Case Study
Developing new flavours
The challenge
Companies developing new flavours, fragrances, food and beverage products rely on extensive sensory evaluation testing to find the product formulations which command the highest consumer acceptance. The testing provides critical input in the product development process and guides the decisions about which product variation to launch. However, it is cost prohibitive to collect a lot of data and as a result companies are forced to make important decisions with insufficient information.
Givaudan, the world’s largest company in the flavour and fragrance industry, had a very efficient way to let panelists evaluate flavours. They were conducting the following experiment:
- They took seven ingredients to create a target flavour composition.
- They synthesized a total of 40 flavours varying ingredient volumes.
- They created a focus group of 70 people to evaluate the flavours.
- The subjects would rate flavours with a score from 1 to 9.
- The total data set contained 70 x 40 evaluations of eight columns - seven ingredients and the main Key Performance Indicator - the liking score.
Even with the best coordinated process, this method of collecting data was extremely time consuming and expensive.
Givaudan was looking for ways to design and launch new flavours faster and outsmart the competition.
The typical problems with sensory evaluation testing
It takes 3+ weeks to find people to bring to the lab.
Thousands of dollars spent to accommodate the 70+ test subjects.
A normal human can only evaluate about 15 flavours before they lose the ability to distinguish between them.
The subjects are from the target population of consumers, but they are not experts, so there is a lot of “noise” in the data.
Different people have wildly varying “likes”.
Even with all this testing, there is still uncertainty if the best combination will be chosen.
The DataStories solution
Givaudan sent us their experimental data in Excel and confirmed the main things they wanted to discover from their data. The following questions were asked:
Which ingredients drive liking?
Which optimal combination of ingredients will make a flavour that many people like a lot?
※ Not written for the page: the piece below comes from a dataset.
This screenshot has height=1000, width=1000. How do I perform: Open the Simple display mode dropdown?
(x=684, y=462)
We analyzed the experimental data and built robust predictive models for each subject. We segmented the panel into groups of people driven by the same ingredients (in the same direction). We delivered predictive models which allowed Givaudan to evaluate millions of product combinations in the same search space without calling any more people to the lab.
The impact we created
With DataStories solution, Givaudan was able to:
Shorten the time to conduct focus groups from 6 months to 2 weeks (92% reduction).
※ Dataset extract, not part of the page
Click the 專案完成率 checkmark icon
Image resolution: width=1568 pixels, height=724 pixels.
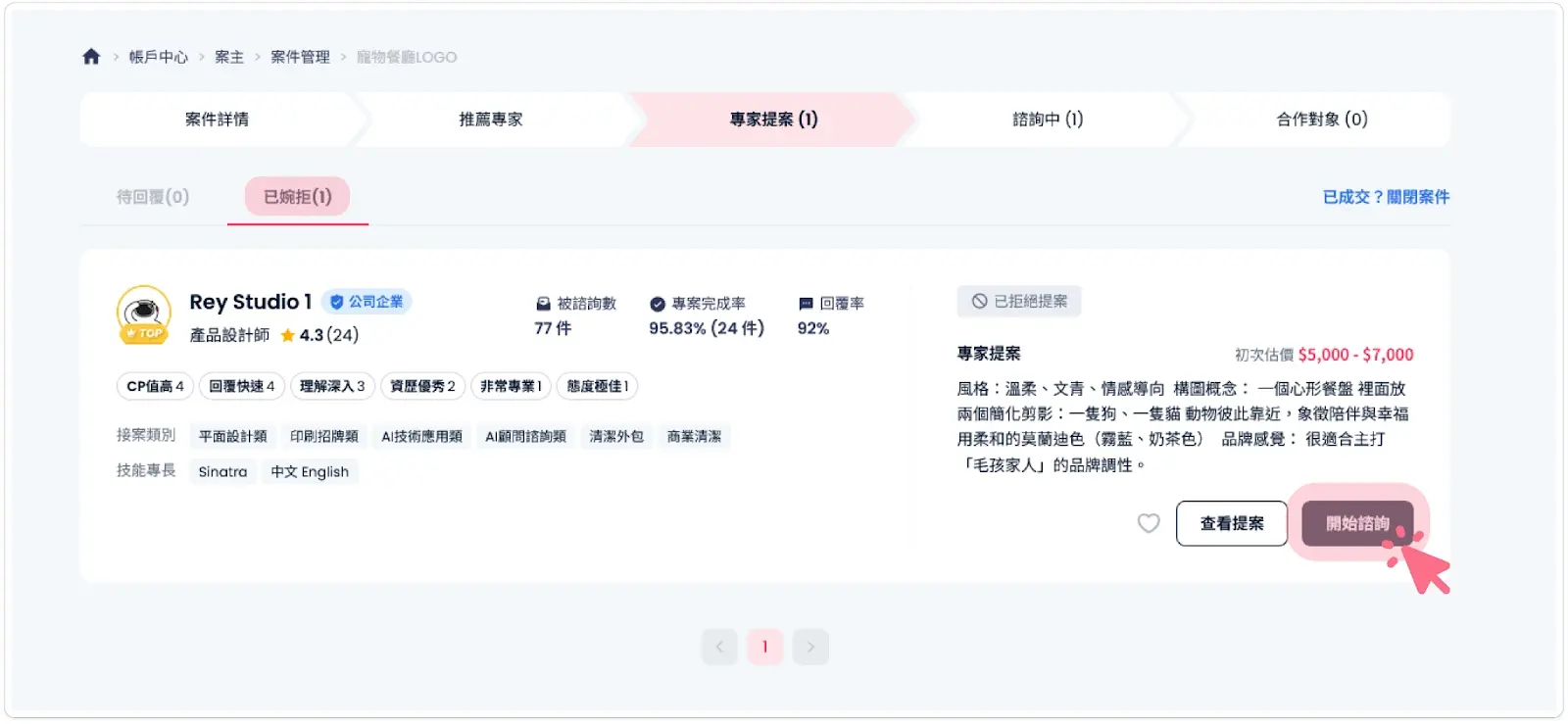click(x=658, y=304)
Obtain immediate insights into what drives liking instead of a lengthy process which took several months.
Just plug the flavor data in the predictive models and predict liking scores with confidence instead of having to search for 40-80 people to evaluate a new flavour.
Evaluate millions of flavors per session instead of just 13-16 flavors per session.
So if you are a flavourist, don’t worry that the tools you currently have cannot do this type of advanced modelling. With our expertise and technology, we can help you create flavours for 20x less money and for 6x less time.
Related Publications:
- Katya Vladislavleva, Kalyan Veeramachaneni, Matt Burland, Jason Parcon, Una-May O'Reilly. Knowledge mining with genetic programming methods for variable selection in flavor design. In Juergen Branke et al. (Editors), GECCO'2010: Proceedings of the 12th annual conference on Genetic and evolutionary computation, pages 941-948, Portland, Oregon, USA, 2010.
- Kalyan Veeramachaneni, Katya Vladislavleva, Matt Burland, Jason Parcon, Una-May O'Reilly. Evolutionary Optimization of Flavors. In Juergen Branke et al. (Editors), GECCO'2010: Proceedings of the 12th annual conference on Genetic and evolutionary computation, pages 1291-1298, Portland, Oregon, USA, 2010.
- Kalyan Veeramachaneni, Ekaterina Vladislavleva, Una-May O’Reilly. Knowledge mining sensory evaluation data: genetic programming, statistical techniques, and swarm optimization. In Journal on Genetic Programming and Evolvable Machines, March 2012, Volume 13, Issue 1, p.103-133
- Katya Vladislavleva, Kalyan Veeramachaneni, Una-May O'Reilly. Learning a Lot from Only a Little: Genetic Programming for PanelSegmentation on Sparse Sensory Evaluation Data. In A.I.Esparcia-Alcazar et al. (Editors), Proceedings of the 13th European Conference on Genetic Programming, EuroGP2010, Lecture Notes on Computer Science, Volume 6021, pages 244-255, Istanbul, 2010, Springer.